Task prompt: Your task is to return, word for word, only the lines from the line with "Best Blu-ray Ripper (73, 1602)" through the close of the data. Exclude all pictures.

Given records below:

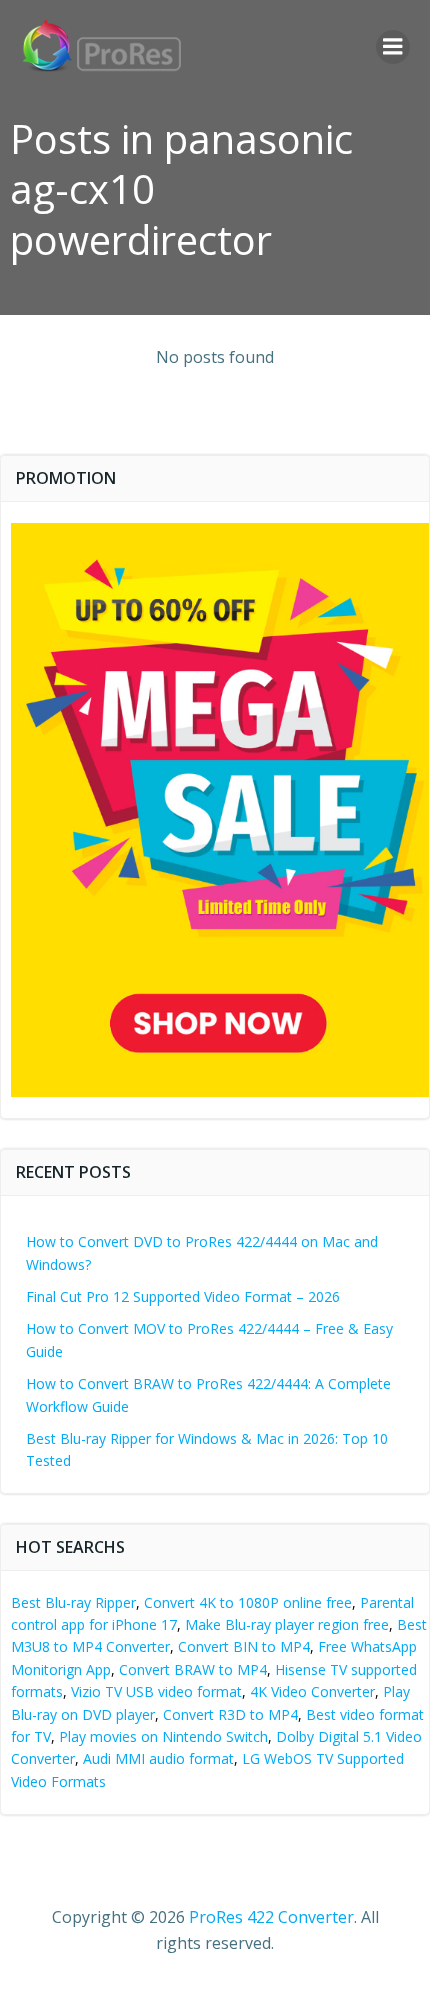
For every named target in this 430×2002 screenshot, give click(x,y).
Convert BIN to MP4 (244, 1646)
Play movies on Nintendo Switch (163, 1736)
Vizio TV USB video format (156, 1691)
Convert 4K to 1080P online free (248, 1602)
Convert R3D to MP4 (230, 1714)
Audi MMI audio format (158, 1758)
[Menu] (393, 47)
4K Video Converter (312, 1691)
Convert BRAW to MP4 (193, 1669)
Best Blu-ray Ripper (73, 1602)
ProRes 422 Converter (271, 1917)
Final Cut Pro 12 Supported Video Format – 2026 (183, 1296)
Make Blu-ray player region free (287, 1624)
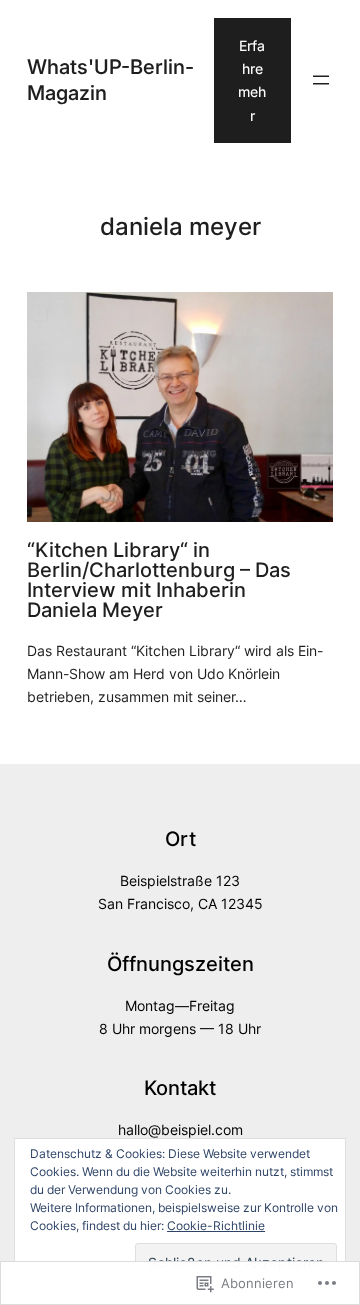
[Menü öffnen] (321, 80)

End of Given records.

Answer section:
Best Blu-ray Ripper (73, 1602)
ProRes 422 Converter (271, 1917)
Final Cut Pro 12 Supported Video Format – 2026 (183, 1296)
Make Blu-ray player region free (287, 1624)
[Menü öffnen] (321, 80)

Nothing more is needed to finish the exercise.